Conditions Physical Therapists Treat
The range is wider than most people realize. Orthopedic injuries make up the most visible slice: ACL tears, rotator cuff damage, ankle sprains, meniscus tears, frozen shoulders, and fractures. Post-surgical rehab after hip, knee, or shoulder replacements is another major category. Spine conditions like chronic low back pain, neck problems, and sacroiliac joint dysfunction are among the most common reasons people seek physical therapy in the first place.
Beyond orthopedics, physical therapists treat neurological conditions such as stroke recovery, Parkinson’s disease, and other progressive disorders of the central nervous system. They work with patients who have cardiovascular and pulmonary problems, helping rebuild endurance after heart failure or lung disease. Specialized therapists treat pelvic floor dysfunction, osteoporosis, cancer recovery, headaches, and overuse injuries like tendonitis, bursitis, and shin splints.
Specialty Areas
Physical therapy has 10 board-certified specialties recognized by the American Board of Physical Therapy Specialties: orthopaedics, sports, neurology, geriatrics, pediatrics, cardiovascular and pulmonary, women’s health, oncology, wound management, and clinical electrophysiology. A therapist with board certification in one of these areas has passed an advanced exam and demonstrated deep expertise in that population.
In practice, this means the therapist treating your child’s developmental delays has a fundamentally different skill set than the one working with a college athlete’s torn ligament or an older adult recovering from a hip fracture. If your condition falls into a specific category, seeking out a specialist can make a meaningful difference in your outcomes.
Where Physical Therapists Work
About 34% of physical therapists work in outpatient clinics and private practices. Another 28% work in hospitals, where they see patients immediately after surgeries or acute medical events. Home health care accounts for 11%, with therapists visiting patients who can’t easily travel to a clinic, often older adults or people recovering from major procedures. Nursing and residential care facilities employ about 6%, and roughly 4% of physical therapists are self-employed.

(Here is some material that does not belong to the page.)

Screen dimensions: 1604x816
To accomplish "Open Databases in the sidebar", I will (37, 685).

Education and Direct Access
Physical therapists in the United States hold a Doctor of Physical Therapy (DPT) degree, which is a three-year graduate program after completing an undergraduate degree. About 77% of the curriculum is classroom and lab study, with the remaining 23% spent in clinical rotations. Students spend an average of 22 weeks in their final clinical experience alone, working directly with patients under supervision.

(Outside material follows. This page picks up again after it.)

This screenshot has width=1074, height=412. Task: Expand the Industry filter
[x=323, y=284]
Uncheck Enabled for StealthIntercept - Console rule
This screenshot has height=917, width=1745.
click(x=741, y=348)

All 50 states, the District of Columbia, and the U.S. Virgin Islands allow some form of direct access to physical therapy, meaning you can see a physical therapist without a physician’s referral. The specific rules vary by state. Some allow unrestricted access, while others limit the number of visits or types of treatment a therapist can provide before requiring a referral. Check your state’s rules, and note that your insurance plan may still require a referral for coverage even if state law doesn’t.
Physical Therapy vs. Occupational Therapy
The two fields overlap but have distinct focuses. Physical therapists zero in on improving physical function, mobility, and strength. They assess and treat movement problems and musculoskeletal or neurological conditions. Occupational therapists focus on helping people perform the specific daily activities that matter to them: bathing, dressing, eating, working, and participating in social life. OTs take a broader view that includes cognitive, emotional, and environmental factors, and they often recommend adaptive equipment or home modifications.
A person recovering from a stroke might see both. The physical therapist would work on walking, balance, and leg strength. The occupational therapist would help them relearn how to button a shirt, cook a meal, or navigate their home safely. The two professions complement each other, and many patients benefit from both simultaneously.